Monday, May 18, 2009

The Ten Deadly Sins of Writing


Food for the writing soul:


#1 The Temptation to be Inauthentic: In order to please readers, I might be tempted to invent a protagonist and world who does and says all of the correct platitudes within the safe setting of a world where a deux ex machina wraps up the heroine’s chaos in a tidy package while at home my own world continues to come unraveled never again to be wound back tidily onto the original spool. Do write authentically. The readers need to know they are not alone and that will please them to no end.


#2 The Temptation to Live For Recognition: After my novel lands on the shelves, there is that temptation to hold my breath, waiting to see if the readers approve, tell all of their friends, and then spread the word like mad that a literary phenomenon has entered the world. Writing for the audience of one means progressing to release your story to the community for which it was written and then focusing on the next story.


#3 The Temptation to Live in Fear: What if I fail? What if I never sell another book? What if I die and my books are tossed into the grave after me? What if I write too honestly and the readers turn their backs on me? Our identity is what it is and its value measured by the honesty that compels us to be ourselves.
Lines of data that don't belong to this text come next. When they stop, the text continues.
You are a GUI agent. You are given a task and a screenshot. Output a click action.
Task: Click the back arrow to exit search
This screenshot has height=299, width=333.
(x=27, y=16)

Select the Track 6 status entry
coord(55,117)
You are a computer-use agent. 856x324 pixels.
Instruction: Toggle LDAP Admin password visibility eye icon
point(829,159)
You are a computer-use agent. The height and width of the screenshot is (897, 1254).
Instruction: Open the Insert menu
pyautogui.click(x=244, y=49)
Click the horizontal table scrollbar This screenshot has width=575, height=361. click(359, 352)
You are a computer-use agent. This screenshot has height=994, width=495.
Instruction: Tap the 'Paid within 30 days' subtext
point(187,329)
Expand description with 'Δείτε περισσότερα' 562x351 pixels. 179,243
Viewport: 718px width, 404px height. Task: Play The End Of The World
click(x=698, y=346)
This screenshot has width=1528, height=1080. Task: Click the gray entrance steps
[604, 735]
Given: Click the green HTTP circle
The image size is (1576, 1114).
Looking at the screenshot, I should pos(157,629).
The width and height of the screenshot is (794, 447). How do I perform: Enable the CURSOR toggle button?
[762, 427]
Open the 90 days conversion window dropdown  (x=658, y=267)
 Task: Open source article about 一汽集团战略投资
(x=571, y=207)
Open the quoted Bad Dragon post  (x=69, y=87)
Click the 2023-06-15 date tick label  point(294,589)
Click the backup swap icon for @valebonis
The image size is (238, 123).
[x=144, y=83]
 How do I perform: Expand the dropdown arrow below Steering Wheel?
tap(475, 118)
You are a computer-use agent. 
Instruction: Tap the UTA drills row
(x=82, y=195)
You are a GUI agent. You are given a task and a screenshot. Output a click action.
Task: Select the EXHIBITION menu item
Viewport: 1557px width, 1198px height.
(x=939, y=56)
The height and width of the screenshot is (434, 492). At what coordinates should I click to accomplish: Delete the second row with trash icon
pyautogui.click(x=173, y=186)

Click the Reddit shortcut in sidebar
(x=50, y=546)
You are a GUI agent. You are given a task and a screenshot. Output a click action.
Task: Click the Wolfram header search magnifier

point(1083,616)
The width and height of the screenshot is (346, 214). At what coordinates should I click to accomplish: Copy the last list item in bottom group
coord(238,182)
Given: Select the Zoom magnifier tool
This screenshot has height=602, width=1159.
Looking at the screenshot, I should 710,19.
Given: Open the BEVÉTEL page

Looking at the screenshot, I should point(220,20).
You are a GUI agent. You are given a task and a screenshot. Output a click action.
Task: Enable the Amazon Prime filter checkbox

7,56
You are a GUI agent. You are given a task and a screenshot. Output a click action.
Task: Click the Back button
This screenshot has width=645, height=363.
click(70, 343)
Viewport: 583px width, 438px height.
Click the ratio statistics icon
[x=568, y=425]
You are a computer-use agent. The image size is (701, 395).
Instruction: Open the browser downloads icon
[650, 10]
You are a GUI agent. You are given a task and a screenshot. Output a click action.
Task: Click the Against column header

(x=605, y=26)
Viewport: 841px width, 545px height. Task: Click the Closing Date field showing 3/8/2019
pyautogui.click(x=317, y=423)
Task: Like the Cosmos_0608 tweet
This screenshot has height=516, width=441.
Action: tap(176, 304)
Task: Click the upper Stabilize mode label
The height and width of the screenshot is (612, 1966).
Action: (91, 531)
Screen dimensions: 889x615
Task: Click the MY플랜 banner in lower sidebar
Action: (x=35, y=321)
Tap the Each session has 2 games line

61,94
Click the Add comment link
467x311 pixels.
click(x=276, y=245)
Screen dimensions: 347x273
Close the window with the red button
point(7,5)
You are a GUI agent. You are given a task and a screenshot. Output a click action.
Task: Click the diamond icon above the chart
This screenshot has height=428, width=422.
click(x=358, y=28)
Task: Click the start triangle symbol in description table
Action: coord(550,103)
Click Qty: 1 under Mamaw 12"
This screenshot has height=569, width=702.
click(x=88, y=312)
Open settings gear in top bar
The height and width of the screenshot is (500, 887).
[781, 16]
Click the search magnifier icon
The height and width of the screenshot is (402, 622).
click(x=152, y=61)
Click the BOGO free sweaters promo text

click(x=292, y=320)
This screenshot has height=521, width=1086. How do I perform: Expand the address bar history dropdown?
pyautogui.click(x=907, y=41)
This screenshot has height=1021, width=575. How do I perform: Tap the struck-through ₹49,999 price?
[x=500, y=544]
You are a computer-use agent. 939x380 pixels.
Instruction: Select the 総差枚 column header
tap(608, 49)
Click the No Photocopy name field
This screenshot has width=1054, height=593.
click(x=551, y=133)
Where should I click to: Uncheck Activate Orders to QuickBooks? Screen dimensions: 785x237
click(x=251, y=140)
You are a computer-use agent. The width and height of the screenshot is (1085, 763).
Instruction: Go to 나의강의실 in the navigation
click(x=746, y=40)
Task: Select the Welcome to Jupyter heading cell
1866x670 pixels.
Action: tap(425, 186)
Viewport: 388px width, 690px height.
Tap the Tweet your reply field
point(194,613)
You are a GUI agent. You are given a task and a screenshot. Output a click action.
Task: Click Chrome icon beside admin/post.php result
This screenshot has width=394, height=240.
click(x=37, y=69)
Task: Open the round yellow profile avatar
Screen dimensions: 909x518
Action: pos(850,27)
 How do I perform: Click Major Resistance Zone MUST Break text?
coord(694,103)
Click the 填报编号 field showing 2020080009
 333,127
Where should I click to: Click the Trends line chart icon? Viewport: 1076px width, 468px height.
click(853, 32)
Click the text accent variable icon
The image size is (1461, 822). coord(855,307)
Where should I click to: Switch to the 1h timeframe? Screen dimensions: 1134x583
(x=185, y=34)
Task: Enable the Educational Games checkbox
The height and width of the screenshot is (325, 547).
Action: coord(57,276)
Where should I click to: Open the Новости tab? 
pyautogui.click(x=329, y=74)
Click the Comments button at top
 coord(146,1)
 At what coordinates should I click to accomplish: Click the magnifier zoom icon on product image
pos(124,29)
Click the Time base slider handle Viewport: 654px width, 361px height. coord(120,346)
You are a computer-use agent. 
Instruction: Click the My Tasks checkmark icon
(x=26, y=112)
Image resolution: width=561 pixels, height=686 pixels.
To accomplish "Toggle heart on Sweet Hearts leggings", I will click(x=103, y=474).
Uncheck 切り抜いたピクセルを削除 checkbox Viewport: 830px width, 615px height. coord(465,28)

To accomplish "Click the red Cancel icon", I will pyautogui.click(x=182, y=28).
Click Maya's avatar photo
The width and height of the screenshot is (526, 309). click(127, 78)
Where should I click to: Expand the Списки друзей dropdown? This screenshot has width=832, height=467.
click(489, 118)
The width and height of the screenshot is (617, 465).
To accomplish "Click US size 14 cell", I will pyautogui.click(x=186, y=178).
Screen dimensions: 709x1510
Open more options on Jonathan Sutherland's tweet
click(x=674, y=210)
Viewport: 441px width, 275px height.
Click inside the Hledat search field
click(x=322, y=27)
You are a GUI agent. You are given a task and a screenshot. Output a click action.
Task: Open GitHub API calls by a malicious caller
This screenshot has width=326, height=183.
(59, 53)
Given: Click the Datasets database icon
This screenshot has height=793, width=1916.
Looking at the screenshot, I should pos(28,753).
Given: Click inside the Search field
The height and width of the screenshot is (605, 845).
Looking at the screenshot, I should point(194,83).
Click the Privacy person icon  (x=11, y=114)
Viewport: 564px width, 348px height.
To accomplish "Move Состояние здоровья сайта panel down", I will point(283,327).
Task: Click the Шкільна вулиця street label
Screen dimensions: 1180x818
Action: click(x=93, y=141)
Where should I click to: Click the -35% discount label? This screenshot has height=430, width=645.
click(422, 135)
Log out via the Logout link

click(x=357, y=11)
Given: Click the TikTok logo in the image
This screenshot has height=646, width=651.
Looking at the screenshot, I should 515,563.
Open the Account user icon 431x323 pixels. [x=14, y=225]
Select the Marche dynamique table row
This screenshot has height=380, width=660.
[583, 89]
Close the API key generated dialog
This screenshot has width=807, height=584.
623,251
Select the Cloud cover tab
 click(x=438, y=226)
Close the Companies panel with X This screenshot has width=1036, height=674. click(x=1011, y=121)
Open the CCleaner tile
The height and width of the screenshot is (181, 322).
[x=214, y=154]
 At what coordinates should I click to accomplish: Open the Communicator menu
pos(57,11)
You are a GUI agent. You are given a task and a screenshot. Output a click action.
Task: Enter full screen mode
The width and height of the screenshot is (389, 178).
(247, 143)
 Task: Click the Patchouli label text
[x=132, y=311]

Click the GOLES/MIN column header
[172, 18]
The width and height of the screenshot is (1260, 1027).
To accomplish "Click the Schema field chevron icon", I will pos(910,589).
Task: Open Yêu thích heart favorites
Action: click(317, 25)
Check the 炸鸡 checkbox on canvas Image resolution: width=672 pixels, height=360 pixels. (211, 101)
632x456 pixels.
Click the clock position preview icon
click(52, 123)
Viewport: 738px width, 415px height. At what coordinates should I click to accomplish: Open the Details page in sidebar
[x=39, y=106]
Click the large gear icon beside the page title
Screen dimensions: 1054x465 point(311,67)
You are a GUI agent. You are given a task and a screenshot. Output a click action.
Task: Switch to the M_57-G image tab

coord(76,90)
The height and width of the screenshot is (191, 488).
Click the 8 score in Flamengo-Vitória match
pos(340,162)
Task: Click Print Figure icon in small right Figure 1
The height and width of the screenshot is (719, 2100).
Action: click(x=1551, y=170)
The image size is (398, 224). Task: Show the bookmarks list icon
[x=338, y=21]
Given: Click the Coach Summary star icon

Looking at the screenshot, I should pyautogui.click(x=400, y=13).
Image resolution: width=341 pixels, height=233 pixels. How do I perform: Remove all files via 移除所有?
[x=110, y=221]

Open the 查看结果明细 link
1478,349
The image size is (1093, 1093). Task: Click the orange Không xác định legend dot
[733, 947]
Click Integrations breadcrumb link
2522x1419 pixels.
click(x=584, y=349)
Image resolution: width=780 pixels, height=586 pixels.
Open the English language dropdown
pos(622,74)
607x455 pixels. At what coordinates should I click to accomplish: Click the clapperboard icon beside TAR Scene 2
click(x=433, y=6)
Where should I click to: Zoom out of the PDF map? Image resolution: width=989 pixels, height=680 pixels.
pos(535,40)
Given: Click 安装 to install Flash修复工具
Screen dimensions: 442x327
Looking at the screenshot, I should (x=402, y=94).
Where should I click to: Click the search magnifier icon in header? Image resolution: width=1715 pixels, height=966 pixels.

#4 The Temptation to Compare: Think about it: There are only a few famous novelists. But readers tend to flock where other readers flock rather than around writers. If we attend the national book conventions, there’s that dread of the long line at the bestselling author’s booth and the comparisons we’re tempted to make. The temptation to check the bestseller list as soon as it’s posted is another way we compare. Our culture of celebrity nags us into comparisons. Remember why you started writing and compare your current story to the last one you wrote.


#5 The Temptation to Exaggerate: I once sat on a platform with T.D Jakes at a book convention—we shared the same publisher that year. One novelist sitting next to me said, “You know we can claim now that we shared the platform with T.D. Jakes.” I’m glad she was kidding, but I’ve seen that type of exaggeration when it comes to publicity and how we try and create a measuring stick for readers that makes us appear successful in hopes of creating our own bandwagon. Walt Wangerin once said, “But isn’t propaganda, after all, a lie?” Explain the unique qualities of your stories honestly and allow the readers to find you—they will!


#6 The Temptation to Feel Chronically Inadequate: I think that if you add together, 1,2,3, 4, and 5, you get #6. The erosion of the soul, IMHO, is taken into avalanche mode when I deceive myself into believing that by attacking my own worth I’m self-abasing. I’m a lot more effective when I’m focused on the task at hand rather than self-absorbed nit-picking. Surrender mode is a perpetual struggle for me even when I know that it will ultimately give me peace and contentedness. And to what should we surrender--that our beautiful imperfections are what make our stories so gallant and readership-worthy.


#7 The Temptation of Pride: It can crop up when we get reader mail or, if unpubbed, when we get the first kudo from an editor or an author reader at a workshop. Pride slides in the door with good reviews, top sales figures, fan mail, a book contract, or awards. The old cliché is “New Level, new devil.” So we have to avoid success? No, just fixing our eyes on it. Think of success as the Medusa of writers. Avert eyes, keep eyes on the work in front of you. A post-it note for the heart: “Don’t believe your own fictions.”


#8The Temptation to Manipulate: For “the market” or for financial reasons, I am tempted to write about overtly sympathetic or holly-go-lightly worlds that might manipulate the reader’s emotions. While true that our job is to help the reader suspend disbelief, gratuitous writing clumps up a lot of unearned emotion and summarized exposition robbing the reader of depth and believability. Part of our purpose as writers is not to overlook the genres that readers love; but every genre should have its gems that provide an artful story that might open an otherwised closed heart.


#9 The Temptation of Envy: It creeps in when a close writer friend gets a highly starred review or an award. I have to train myself to remember #4. It’s hard.


And finally #10 The Temptation to Be Angry: Writers might be tempted to get mad at readers who fail to follow and promote their writing ministry; or who email complaining because they've taken a slightly different road than they took writing their last book/story/article. Every writer desires to grow and success's double-edged sword is that it can pigeon-hole a writer. There are writers who complain if we don’t write fast enough to suit them yet want their books highly and skillfully wrought. A writer might get angry when caught between the cultural gap of readers who want books that portray a sanitized ideal and those who want their fiction kept real—its hard to please both types of readers. We have to choose and live with our choice--and our integrity. The writer might get angry when he or she quits a job to stay home and write and then runs out of advance money before the book is finished.


Henri Nouwen said, “This is not an open, blatant, roaring anger, but an anger hidden behind the smooth word, the smiling face, and the polite handshake. It is a frozen anger, an anger which settles into a biting resentment and slowly paralyzes a generous heart.”


Allow the generosity of sharing your stories with the world to multiply into a mountain of rich ore. Keep your thoughts elevated and your feet on the high road. Your words will show it.